Program Director, FACT Coalition

Julia Yansura is the Program Director for Environmental Crime and Illicit Finance at the FACT Coalition. Her work aims to close anti money laundering and anti corruption loopholes that allow the proceeds of environmental crime to be laundered into the U.S. financial system. Geographically, her work is focused on the Western Hemisphere.

Prior to joining FACT, Yansura served as Program Director for Latin America and the Caribbean at Global Financial Integrity, where she led projects in Colombia, Belize, Ecuador and El Salvador covering environmental crimes such as illegal mining and logging, as well as on other topics such as beneficial ownership, real estate, cryptocurrency, and international trade. From 2012-2019, Yansura worked at the Inter-American Dialogue on remittances, mobile money and financial inclusion. She remains passionate about financial inclusion and is convinced that it is possible to make our shared financial system both secure and inclusive.

Yansura is fluent in English and Spanish and has experience working in Colombia, Ecuador, Guatemala, El Salvador, Honduras, Nicaragua, Jamaica, and Belize. She holds an MA in Latin American Studies from Georgetown University’s School of Foreign Service and a BA in Russian from Grinnell College.

Ben Batros

Director of Legal Strategy, Center for Climate Crime Analysis (CCCA)

Ben Batros is Director of Legal Strategy at CCCA, providing strategic guidance to teams of lawyers and analysts supporting enforcement and litigation to address illegal conduct that drives climate change – including the role of financial institutions in enabling climate destructive activities and the role of financial offences in tackling those that profit from them. He also consults on the strategic use of legal tools to support social change, with a focus on accountability and supporting climate action, at Strategy for Humanity.

Ben has 20 years’ experience in accountability mechanisms and strategic litigation, previously having conducted strategic human rights litigation at the Open Society Justice Initiative; served as Appeals Counsel in the Office of the Prosecutor at the International Criminal Court; and worked for the Australian Attorney-General’s Department on regional cooperation to combat transnational crime and on multilateral efforts to promote international justice.

Luis E. Fernandez 

Co-founder, Centro de Innovación Científica Amazónica (CINCIA)

Luis E. Fernandez is a research professor and senior fellow at Wake Forest University’s Sabin Center for Environment and Sustainability, and the co-founder of CINCIA (Centro de Innovación Científica Amazónica), an independent environmental research center in the Peruvian Amazon.

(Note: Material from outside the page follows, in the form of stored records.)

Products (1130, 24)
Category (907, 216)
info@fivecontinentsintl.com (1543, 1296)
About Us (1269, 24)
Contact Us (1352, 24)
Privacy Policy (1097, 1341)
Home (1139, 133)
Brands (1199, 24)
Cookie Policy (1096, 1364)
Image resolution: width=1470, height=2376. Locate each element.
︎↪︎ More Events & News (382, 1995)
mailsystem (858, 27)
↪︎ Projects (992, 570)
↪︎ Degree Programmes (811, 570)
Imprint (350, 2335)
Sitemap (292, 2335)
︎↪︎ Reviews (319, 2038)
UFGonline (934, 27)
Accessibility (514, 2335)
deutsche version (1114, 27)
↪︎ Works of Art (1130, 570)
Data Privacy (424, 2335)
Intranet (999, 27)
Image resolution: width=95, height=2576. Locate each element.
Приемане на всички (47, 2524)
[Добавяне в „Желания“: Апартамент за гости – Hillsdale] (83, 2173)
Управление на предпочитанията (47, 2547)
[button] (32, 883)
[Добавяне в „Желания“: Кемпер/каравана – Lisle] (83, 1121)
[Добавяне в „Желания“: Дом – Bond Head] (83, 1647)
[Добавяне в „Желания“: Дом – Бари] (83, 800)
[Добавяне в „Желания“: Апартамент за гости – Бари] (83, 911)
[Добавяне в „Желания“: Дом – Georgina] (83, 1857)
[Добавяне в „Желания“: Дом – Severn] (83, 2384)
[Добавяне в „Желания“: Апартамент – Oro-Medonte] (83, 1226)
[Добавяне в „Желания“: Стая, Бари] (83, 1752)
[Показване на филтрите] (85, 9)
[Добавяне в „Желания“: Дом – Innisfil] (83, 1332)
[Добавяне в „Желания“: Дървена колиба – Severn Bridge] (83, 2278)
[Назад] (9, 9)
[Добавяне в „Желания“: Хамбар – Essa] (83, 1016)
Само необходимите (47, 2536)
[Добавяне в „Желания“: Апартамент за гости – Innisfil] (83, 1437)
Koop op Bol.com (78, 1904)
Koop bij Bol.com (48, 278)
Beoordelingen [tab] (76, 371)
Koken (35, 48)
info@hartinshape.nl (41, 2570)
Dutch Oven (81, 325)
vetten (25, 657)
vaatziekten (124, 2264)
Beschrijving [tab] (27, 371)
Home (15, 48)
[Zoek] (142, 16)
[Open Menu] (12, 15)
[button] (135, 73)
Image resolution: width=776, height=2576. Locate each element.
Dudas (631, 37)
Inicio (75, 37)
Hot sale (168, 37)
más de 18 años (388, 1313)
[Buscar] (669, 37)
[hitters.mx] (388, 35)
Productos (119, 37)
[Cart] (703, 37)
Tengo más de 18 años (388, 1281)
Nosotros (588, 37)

With more than 20 years of experience working across the Amazon Basin, his work focuses on environmental crime, mercury pollution from artisanal and small-scale gold mining, and the links between illicit economies, environmental harm, and governance failures. He has previously held research and policy positions at Stanford University, the Carnegie Institution for Science, the U.S. Environmental Protection Agency (EPA), and Argonne National Laboratory, and has advised national governments and multilateral organizations on strategies to address environmental and financial crime associated with illegal mining.